Provisionsabrechnungen wurden an die wechselnden Mehrwertsteuersätze angepasst

Ab dieser Version stellen auch die Provisionsabrechnungen konsequent auf das Leistungsdatum ab. Das bedeutet konkret: Der Mehrwertsteuersatz, der ggf. auf die Vermittlungsprovision berechnet wird, richtet sich nach dem Zeitpunkt zu dem das jeweilige Objekt zugeschlagen wurde. Auch beim Export von Provisionsabrechnungen zur Finanzbuchhaltung werden die jeweiligen Leistungsdaten mitgeführt.

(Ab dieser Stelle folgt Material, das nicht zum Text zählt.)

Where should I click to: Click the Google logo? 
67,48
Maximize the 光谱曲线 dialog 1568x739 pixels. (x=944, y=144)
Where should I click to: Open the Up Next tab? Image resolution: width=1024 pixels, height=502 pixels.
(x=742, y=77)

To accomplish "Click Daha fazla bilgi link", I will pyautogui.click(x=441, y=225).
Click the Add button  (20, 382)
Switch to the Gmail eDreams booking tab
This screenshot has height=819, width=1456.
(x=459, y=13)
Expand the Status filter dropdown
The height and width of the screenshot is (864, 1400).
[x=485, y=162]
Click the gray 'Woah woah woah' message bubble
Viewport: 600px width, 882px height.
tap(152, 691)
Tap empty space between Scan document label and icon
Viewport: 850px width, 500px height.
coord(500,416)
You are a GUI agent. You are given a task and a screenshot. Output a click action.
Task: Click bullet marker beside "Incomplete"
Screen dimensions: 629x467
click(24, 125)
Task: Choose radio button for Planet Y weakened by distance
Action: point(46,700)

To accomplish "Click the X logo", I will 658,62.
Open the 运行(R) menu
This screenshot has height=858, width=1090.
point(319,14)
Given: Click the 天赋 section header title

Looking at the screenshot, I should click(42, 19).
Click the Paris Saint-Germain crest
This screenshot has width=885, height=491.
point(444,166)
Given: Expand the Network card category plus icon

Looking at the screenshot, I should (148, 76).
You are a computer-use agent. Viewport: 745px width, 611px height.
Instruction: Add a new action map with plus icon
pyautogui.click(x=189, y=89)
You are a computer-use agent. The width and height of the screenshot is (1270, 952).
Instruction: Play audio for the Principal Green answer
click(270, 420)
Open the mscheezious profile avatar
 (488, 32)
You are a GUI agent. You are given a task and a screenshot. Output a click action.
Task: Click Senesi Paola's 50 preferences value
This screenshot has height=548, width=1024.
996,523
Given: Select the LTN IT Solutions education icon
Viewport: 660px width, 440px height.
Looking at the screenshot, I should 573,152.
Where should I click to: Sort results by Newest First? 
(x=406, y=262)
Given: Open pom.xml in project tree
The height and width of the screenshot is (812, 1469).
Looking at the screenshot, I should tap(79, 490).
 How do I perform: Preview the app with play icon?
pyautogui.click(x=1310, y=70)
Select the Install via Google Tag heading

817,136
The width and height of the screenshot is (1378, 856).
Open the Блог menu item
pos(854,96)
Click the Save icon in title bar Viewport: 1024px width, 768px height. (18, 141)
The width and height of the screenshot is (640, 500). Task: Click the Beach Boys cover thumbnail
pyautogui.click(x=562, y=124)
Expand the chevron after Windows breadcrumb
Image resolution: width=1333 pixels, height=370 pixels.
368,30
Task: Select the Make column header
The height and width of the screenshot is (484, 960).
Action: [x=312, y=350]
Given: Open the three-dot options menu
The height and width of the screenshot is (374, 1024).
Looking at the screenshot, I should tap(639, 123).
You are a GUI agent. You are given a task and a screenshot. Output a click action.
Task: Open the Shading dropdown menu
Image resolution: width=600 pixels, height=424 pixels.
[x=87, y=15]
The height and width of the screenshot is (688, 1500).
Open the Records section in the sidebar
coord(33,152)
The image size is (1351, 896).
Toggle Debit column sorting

Export zur Fibu wurde gegenüber Version 3.1.0.0 verändert

Mit Version 3.1.0.0 hatten wir Ihnen mitgeteilt, dass ABS nun Netto- und Mehrwertsteuerbeträge verbucht anstatt von Bruttobeträgen. Wie sich nun durch due kurzfristigen Updates u.a. von DATEV Rechnungswesen herausgestellt hat, ist diese Art des Buchens in der Regel nicht möglich. Deswegen verbucht ABS nun doch weiterhin Bruttobeträge, fügt dem Buchungssatz jedoch das jeweilige Leistungsdatum hinzu. Auf diese Weise kann das verarbeitende Buchhaltungsprogramm den richtigen Mehrwertsteuersatz anlegen.

Das bedeutet für Sie:

  • Ihre Kontenzuordnungen können gegenüber dem Stand vor Version 3.1.0.0 unverändert bleiben.
  • Bitte fügen Sie in den Systemeinstellungen: Der Reiter "Fibu-Export" Ihren Buchungssätzen das neue Datenmerkmal "Leistungsdatum" hinzu.
  • Dadurch verändert sich die Struktur Ihrer Exportdateien. Bitte sprechen Sie diese Veränderung mit Ihrem steuerlichen Berater ab.

Übersicht

Heute tritt in Deutschland das aktuelle Konjunkturpaket in Kraft. Teil dieses Gesetzespakets ist die Senkung der Mehrwertsteuersätze für das zweite Halbjahr 2020. Diese Änderung hat weitreichende Auswirkungen auf die Verwaltung von Zahlungsströmen, und natürlich gehen diese Auswirkungen nicht spurlos an der Versteigerungsbranche und damit an ABS vorbei:

  • Belege stellen bei der Mehrwertsteuer jetzt auf das Leistungsdatum ab
  • Der Export zur Buchhaltung wurde an die aktuelle Lage angepasst - es besteht ggf. Handlungsbedarf für Sie
  • Einige wenige Geschäftsvorfälle sind noch nicht umgestellt

Belege stellen bei der Mehrwertsteuer jetzt auf das Leistungsdatum ab

Der anzulegende Mehrwertsteuersatz bemisst sich laut Gesetz nach dem Zeitpunkt, zu dem die zugrunde liegende Leistung erbracht wurde - dem Leistungsdatum. Was ist nun für die Leistungen, die Sie als Versteigerer erbringen, das jeweilige Leistungsdatum?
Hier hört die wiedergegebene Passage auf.